Print everything from the line containing "Given: Tap the battery icon in status bar" down to the line containing "tap(99, 60)", with both of those lines included, leaving out the pictures.
-- start Entries --
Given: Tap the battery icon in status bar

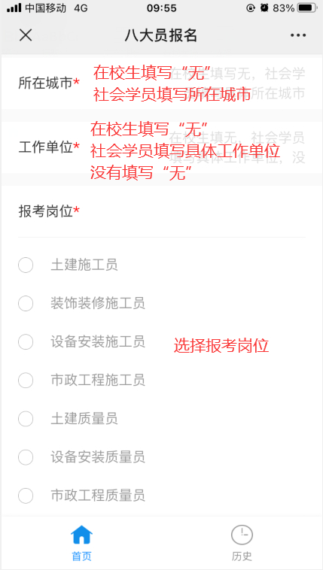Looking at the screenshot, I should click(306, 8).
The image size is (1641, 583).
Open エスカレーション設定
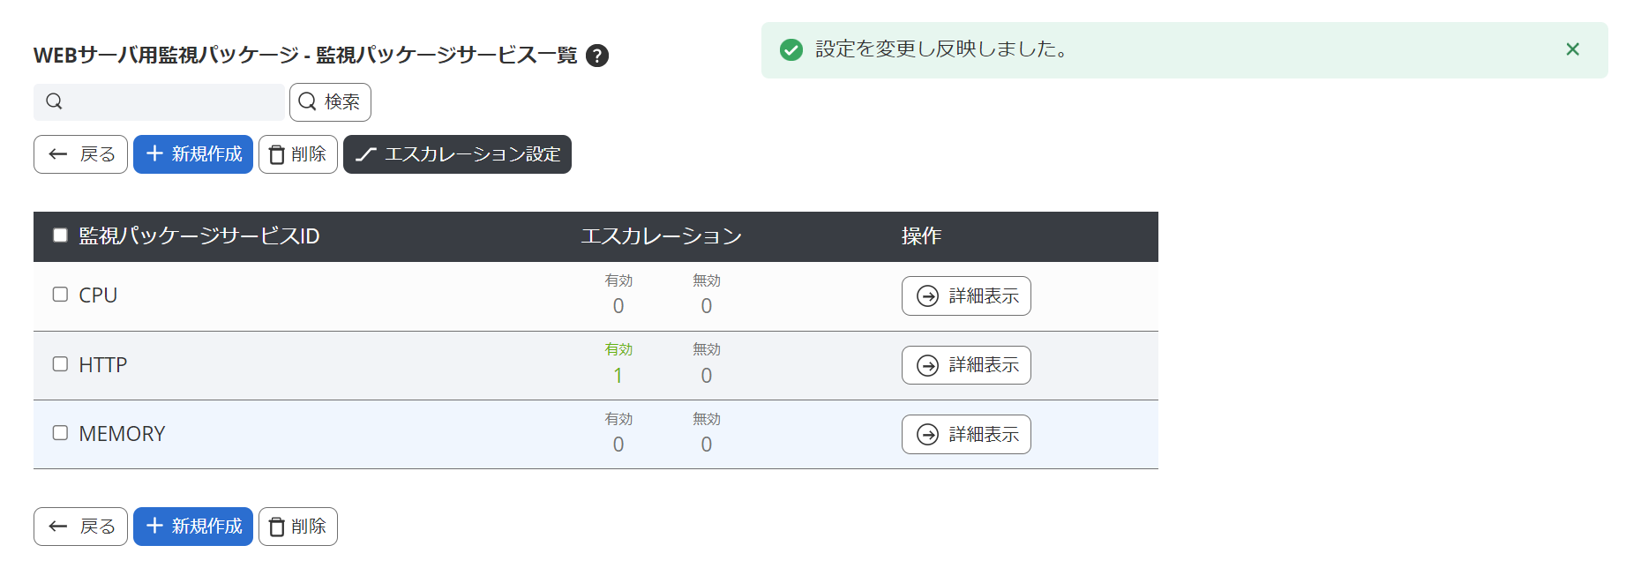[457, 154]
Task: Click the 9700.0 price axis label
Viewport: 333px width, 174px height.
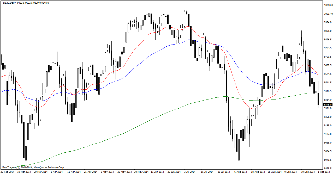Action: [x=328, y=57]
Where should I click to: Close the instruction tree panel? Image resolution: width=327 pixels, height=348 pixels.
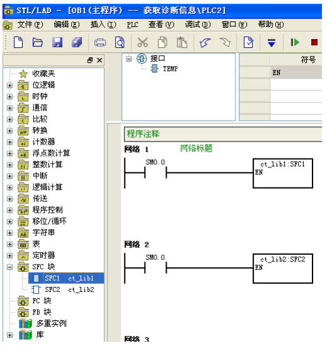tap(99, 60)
-- end Entries --
-- start Entries --
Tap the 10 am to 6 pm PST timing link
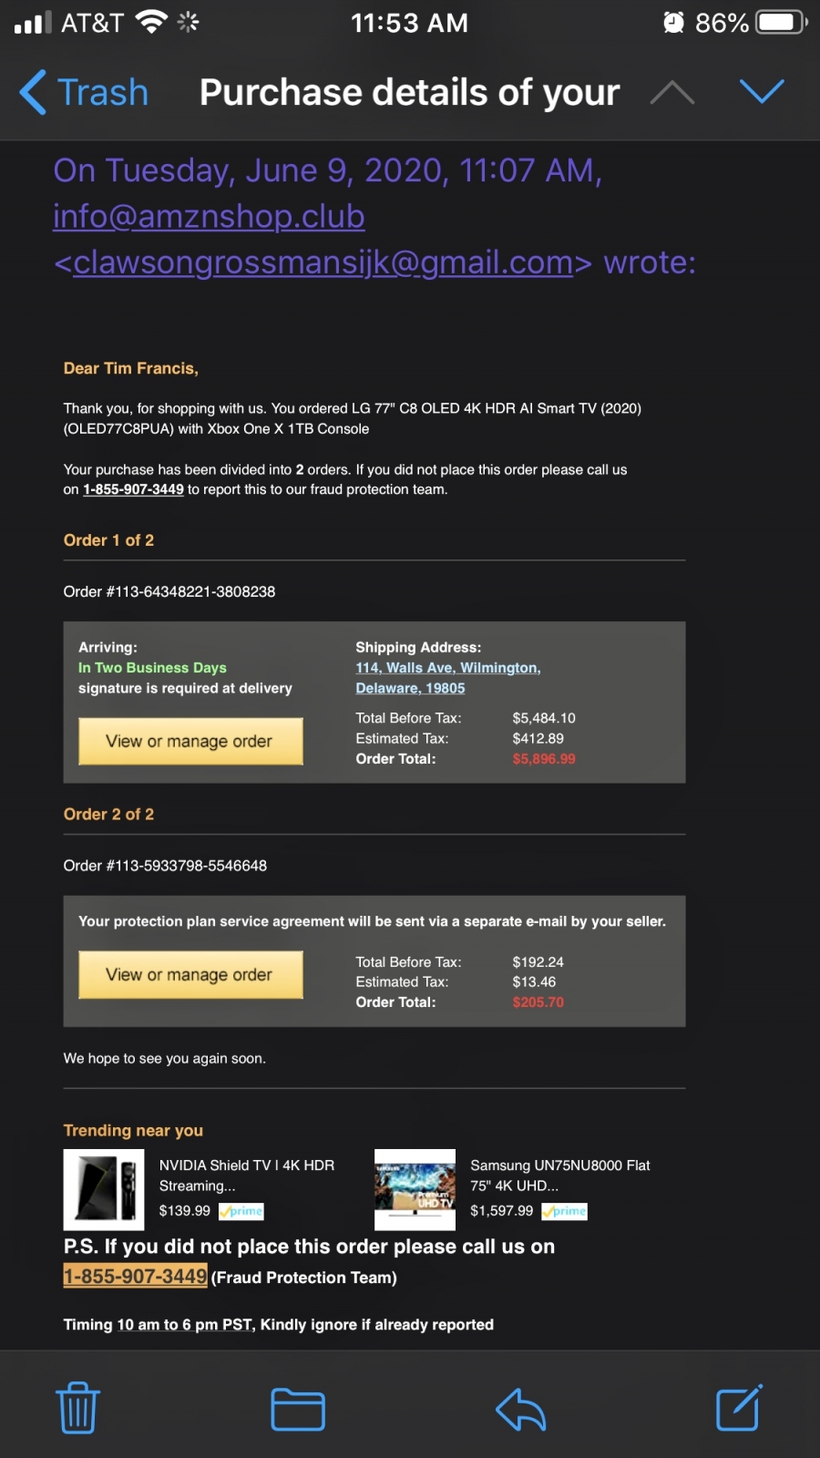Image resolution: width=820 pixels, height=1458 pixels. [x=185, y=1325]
-- end Entries --
*Solution below*
Given: Tap the battery icon in status bar

Looking at the screenshot, I should click(306, 8).
The image size is (1641, 583).
Open エスカレーション設定
[457, 154]
Task: Click the 9700.0 price axis label
Viewport: 333px width, 174px height.
Action: [x=328, y=57]
Where should I click to: Close the instruction tree panel? Image resolution: width=327 pixels, height=348 pixels.
tap(99, 60)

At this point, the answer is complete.